The Pasture, Toronto Dominion Centre
The Pasture, dubbed the Courtyard Cows by local suits in the Financial District, includes seven life-sized cows laying in the grassy courtyard outside the TD Centre. Each bronze animal weighs a whopping 544 kilograms! Canadian sculptor Joe Fafard designed the farm friends to bring a sense of sense of calm and beauty to an otherwise bustling urban setting.

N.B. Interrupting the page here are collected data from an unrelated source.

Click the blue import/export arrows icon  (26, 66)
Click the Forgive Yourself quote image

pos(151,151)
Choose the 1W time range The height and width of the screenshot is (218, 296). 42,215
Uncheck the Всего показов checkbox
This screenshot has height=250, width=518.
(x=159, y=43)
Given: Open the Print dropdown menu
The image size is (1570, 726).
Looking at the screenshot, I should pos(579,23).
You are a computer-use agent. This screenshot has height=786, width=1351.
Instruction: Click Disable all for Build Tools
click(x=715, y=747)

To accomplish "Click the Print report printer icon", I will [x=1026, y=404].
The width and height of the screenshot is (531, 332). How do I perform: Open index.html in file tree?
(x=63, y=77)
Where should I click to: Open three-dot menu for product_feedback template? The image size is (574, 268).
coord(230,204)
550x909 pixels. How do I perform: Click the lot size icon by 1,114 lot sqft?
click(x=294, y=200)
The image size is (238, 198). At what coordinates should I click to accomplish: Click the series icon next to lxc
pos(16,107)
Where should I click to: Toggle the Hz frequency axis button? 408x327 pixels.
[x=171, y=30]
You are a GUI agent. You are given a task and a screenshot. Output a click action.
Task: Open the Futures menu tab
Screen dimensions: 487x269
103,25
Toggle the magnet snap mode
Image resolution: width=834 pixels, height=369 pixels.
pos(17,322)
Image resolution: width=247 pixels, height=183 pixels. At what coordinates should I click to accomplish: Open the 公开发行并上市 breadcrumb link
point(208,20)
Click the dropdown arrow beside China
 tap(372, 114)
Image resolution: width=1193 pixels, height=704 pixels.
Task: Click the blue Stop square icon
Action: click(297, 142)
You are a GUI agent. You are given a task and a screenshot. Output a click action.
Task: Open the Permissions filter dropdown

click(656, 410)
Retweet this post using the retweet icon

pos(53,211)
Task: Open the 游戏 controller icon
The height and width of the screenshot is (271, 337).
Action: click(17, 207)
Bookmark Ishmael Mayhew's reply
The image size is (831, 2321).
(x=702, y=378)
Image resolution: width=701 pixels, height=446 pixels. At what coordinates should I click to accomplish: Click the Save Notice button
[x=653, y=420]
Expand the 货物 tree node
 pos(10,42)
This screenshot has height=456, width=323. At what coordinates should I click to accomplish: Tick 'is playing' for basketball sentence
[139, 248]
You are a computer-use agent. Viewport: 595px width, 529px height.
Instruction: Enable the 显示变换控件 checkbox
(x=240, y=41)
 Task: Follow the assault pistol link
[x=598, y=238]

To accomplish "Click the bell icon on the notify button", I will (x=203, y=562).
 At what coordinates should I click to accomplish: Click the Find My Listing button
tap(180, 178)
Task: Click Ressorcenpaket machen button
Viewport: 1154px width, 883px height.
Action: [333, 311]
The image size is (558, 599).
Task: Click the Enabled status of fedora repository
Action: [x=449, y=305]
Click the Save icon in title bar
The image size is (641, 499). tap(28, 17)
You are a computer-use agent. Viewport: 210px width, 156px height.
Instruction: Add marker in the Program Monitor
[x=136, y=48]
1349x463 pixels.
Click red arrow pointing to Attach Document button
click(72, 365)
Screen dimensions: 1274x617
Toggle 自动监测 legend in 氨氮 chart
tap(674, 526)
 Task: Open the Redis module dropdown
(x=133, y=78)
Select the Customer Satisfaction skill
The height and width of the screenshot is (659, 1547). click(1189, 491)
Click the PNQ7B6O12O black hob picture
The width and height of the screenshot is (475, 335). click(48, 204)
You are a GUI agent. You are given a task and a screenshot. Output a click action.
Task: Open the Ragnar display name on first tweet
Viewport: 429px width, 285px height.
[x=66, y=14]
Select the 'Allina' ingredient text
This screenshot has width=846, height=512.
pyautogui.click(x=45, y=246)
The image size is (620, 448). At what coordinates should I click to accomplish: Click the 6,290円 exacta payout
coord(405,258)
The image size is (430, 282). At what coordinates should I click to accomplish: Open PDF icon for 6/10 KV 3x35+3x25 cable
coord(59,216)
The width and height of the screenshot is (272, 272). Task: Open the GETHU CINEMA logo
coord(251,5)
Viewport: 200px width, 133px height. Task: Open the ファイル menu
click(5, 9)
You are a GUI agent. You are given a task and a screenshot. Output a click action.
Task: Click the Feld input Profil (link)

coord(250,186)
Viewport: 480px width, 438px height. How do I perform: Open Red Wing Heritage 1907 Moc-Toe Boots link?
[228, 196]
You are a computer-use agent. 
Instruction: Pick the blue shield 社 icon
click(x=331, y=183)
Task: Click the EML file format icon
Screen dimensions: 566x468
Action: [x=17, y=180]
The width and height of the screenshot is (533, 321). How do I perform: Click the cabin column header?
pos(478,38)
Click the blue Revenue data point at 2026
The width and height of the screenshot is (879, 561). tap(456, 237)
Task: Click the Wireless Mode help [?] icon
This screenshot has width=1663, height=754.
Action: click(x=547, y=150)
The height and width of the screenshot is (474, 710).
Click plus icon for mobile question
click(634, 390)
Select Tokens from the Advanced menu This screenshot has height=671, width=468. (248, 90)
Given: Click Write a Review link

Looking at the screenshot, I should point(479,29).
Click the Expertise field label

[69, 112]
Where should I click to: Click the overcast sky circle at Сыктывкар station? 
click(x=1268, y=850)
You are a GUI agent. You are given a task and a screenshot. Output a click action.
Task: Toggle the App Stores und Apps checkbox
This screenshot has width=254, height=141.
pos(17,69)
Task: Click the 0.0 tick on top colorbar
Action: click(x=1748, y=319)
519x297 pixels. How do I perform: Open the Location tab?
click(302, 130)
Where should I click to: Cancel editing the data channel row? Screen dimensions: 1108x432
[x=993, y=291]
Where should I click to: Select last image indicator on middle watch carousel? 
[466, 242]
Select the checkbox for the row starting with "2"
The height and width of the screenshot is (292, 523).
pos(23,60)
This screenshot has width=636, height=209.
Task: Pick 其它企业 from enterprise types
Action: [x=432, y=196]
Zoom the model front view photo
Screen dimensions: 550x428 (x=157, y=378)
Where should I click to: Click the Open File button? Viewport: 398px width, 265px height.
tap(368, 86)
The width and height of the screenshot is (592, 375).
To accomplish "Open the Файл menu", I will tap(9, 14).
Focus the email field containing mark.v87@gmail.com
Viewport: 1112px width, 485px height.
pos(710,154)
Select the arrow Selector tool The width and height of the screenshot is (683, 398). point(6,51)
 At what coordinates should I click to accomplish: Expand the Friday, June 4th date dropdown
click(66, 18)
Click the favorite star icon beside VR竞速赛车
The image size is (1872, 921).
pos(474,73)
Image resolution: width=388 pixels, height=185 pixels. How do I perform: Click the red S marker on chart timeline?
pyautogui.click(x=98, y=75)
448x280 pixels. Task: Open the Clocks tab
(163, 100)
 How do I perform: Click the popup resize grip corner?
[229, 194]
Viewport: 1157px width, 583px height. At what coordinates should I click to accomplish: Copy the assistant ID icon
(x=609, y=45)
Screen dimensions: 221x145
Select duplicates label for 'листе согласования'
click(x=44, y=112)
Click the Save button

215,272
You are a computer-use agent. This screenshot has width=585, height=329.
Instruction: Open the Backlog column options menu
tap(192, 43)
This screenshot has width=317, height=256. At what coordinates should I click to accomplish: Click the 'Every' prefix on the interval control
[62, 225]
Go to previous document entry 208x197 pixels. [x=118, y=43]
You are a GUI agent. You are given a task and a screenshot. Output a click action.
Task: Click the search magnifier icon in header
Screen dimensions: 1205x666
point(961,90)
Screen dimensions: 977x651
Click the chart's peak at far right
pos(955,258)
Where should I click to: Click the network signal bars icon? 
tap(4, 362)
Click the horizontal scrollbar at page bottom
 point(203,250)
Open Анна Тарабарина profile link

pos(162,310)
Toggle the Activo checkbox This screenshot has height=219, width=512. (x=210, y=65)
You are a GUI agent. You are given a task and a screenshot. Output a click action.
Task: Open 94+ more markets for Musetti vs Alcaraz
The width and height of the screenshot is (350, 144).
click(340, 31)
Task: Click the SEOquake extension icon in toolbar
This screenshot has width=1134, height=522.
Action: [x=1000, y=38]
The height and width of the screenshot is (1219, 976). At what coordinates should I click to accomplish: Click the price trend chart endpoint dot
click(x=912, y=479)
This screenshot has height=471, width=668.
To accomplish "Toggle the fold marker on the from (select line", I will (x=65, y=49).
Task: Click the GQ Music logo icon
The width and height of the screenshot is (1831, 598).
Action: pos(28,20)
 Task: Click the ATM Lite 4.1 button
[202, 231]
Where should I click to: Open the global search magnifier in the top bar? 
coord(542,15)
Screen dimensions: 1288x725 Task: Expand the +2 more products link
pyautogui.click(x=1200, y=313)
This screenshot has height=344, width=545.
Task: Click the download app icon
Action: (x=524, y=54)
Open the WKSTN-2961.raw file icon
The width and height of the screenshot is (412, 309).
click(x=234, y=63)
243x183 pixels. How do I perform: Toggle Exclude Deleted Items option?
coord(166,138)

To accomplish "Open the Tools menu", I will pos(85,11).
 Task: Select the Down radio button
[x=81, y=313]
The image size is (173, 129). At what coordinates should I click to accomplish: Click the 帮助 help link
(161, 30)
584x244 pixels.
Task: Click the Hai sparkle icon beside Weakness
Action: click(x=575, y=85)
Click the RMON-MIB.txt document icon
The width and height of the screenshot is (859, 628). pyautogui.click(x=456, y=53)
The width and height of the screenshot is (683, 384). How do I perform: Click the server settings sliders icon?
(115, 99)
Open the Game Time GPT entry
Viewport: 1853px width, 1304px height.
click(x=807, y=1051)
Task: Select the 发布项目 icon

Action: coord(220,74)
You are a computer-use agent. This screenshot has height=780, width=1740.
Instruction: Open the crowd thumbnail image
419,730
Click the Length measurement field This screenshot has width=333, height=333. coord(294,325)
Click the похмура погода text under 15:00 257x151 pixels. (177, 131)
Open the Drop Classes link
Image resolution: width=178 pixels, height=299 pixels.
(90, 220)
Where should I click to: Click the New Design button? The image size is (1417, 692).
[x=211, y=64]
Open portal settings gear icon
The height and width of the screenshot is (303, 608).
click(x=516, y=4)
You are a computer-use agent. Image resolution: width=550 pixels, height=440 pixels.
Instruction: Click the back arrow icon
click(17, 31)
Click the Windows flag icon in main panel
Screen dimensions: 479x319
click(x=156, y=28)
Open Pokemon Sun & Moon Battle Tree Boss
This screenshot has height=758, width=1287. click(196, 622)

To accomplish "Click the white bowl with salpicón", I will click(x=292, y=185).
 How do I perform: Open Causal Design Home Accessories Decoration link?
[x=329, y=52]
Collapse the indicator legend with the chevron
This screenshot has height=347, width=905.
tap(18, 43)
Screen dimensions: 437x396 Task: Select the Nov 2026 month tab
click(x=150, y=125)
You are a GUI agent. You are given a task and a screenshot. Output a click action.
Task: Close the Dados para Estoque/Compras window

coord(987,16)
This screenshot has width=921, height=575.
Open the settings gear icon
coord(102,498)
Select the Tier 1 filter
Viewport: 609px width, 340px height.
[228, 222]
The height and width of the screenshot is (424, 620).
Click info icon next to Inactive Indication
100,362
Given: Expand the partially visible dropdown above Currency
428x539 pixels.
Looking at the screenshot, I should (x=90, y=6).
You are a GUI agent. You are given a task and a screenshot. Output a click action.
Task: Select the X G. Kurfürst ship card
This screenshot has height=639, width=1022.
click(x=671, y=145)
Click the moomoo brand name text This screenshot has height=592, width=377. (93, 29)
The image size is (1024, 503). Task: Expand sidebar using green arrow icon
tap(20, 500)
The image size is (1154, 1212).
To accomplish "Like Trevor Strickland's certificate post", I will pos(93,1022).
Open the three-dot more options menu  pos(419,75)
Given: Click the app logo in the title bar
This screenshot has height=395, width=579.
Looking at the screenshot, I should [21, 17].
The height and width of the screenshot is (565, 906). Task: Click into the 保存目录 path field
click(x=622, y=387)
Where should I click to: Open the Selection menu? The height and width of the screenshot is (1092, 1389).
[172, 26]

The Phlegm Mural, Yonge and St. Clair
On a building on the south side of Yonge Street, just west of St. Clair you’ll find an 8-storey mural by British illustrator Phlegm. The image of a human body represents the city as a vibrant, living ecosystem and is actually composed of iconic Toronto landmarks – the CN Tower, old city hall, St. Lawrence Market, the ROM, the city’s ravines, even Scallywags, the midtown institution found directly underneath the piece. Watch a time-lapse video of the mural coming to life here.

Slightly Curvaceous, Balliol Park
Slightly Curvaceous is located at Shiplake’s development, Balliol Park. An art installation that is in fact a piece of walk-thru sculpture that can be seen as both art and functional architecture. It is fascinating to observe how a new dimension of meaning was introduced to the structure and activated by the presence of the viewer. In fact, the viewer becomes an essential element of the pavilion, completing the installation.

Art can enhance a community by infusing an environment with creative expression and individuality. It can make a space more dynamic and vibrant, as well as enhancing a community’s experience by engaging community members, igniting dialogue, and activating conversation. It can challenge its audience, by provoking thought and triggering an emotional response. Art in a community provides people with immediate access, beyond the walls of galleries or museums. It can therefore enhance public appreciation and introduce artistic perspectives to a wider audience.